The response must contain each line of the material that holds "will".

---*---

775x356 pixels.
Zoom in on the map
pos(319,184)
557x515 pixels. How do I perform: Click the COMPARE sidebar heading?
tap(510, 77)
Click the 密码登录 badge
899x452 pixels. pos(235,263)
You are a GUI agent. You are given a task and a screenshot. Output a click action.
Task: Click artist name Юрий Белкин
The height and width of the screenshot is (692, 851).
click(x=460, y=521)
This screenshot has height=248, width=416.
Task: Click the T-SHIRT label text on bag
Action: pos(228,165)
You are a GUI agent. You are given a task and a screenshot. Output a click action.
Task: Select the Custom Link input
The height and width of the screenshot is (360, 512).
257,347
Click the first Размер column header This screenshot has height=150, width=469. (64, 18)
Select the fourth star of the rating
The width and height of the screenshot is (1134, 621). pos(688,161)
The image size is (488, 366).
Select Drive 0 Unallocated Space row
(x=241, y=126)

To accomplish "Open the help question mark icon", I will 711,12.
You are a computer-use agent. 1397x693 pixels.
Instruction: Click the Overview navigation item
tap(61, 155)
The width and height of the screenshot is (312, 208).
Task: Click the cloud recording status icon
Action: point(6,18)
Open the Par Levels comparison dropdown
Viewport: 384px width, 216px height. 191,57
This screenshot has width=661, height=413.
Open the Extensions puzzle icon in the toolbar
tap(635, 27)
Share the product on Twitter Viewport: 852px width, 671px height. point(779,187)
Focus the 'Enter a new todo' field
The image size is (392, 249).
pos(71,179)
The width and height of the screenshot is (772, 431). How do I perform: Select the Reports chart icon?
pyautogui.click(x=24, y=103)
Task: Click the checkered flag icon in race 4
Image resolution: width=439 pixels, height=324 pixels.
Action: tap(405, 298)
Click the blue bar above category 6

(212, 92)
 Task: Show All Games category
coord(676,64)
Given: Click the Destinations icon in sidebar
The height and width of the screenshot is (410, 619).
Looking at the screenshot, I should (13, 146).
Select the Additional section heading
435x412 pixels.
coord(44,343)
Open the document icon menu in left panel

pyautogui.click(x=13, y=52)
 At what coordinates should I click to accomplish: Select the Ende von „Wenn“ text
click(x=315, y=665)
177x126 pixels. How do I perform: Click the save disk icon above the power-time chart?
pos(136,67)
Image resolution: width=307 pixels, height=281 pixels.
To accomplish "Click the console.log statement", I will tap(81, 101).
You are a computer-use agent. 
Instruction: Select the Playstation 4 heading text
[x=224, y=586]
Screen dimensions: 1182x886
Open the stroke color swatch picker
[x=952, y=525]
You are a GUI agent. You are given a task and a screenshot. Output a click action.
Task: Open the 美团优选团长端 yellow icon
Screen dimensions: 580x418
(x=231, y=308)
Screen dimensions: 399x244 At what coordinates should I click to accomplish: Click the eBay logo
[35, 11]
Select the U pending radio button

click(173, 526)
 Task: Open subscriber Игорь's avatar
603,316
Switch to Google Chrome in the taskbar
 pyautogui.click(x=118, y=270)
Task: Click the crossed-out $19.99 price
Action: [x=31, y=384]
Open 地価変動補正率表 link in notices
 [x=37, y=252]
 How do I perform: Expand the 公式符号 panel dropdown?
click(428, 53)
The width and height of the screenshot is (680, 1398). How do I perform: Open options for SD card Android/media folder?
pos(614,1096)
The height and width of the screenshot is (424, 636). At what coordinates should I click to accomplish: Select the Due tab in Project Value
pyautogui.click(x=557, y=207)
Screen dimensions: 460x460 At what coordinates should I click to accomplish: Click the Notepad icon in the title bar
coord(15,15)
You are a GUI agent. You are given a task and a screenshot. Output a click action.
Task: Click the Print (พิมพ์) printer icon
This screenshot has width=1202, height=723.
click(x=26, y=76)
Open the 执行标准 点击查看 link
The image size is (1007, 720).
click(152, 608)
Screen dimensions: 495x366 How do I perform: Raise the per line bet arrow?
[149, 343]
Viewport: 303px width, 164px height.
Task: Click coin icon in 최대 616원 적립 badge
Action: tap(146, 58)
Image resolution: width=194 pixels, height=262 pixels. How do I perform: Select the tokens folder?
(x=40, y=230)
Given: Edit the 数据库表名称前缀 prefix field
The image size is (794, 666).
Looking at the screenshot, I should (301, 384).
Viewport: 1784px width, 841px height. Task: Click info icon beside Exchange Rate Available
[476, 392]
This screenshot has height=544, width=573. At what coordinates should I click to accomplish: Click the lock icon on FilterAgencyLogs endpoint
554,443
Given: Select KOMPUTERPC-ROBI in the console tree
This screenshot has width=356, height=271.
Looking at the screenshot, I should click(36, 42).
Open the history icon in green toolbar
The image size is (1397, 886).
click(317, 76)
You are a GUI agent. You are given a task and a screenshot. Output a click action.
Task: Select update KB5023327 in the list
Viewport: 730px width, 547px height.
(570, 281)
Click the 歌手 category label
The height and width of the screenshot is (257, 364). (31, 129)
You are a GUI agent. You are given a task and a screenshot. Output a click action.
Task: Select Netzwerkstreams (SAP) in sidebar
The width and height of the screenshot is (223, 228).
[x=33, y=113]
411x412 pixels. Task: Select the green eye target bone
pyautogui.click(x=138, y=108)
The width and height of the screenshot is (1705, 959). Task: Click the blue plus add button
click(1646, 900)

---*---

● **Task solution**:
To accomplish "Open the help question mark icon", I will 711,12.
To accomplish "Click the console.log statement", I will tap(81, 101).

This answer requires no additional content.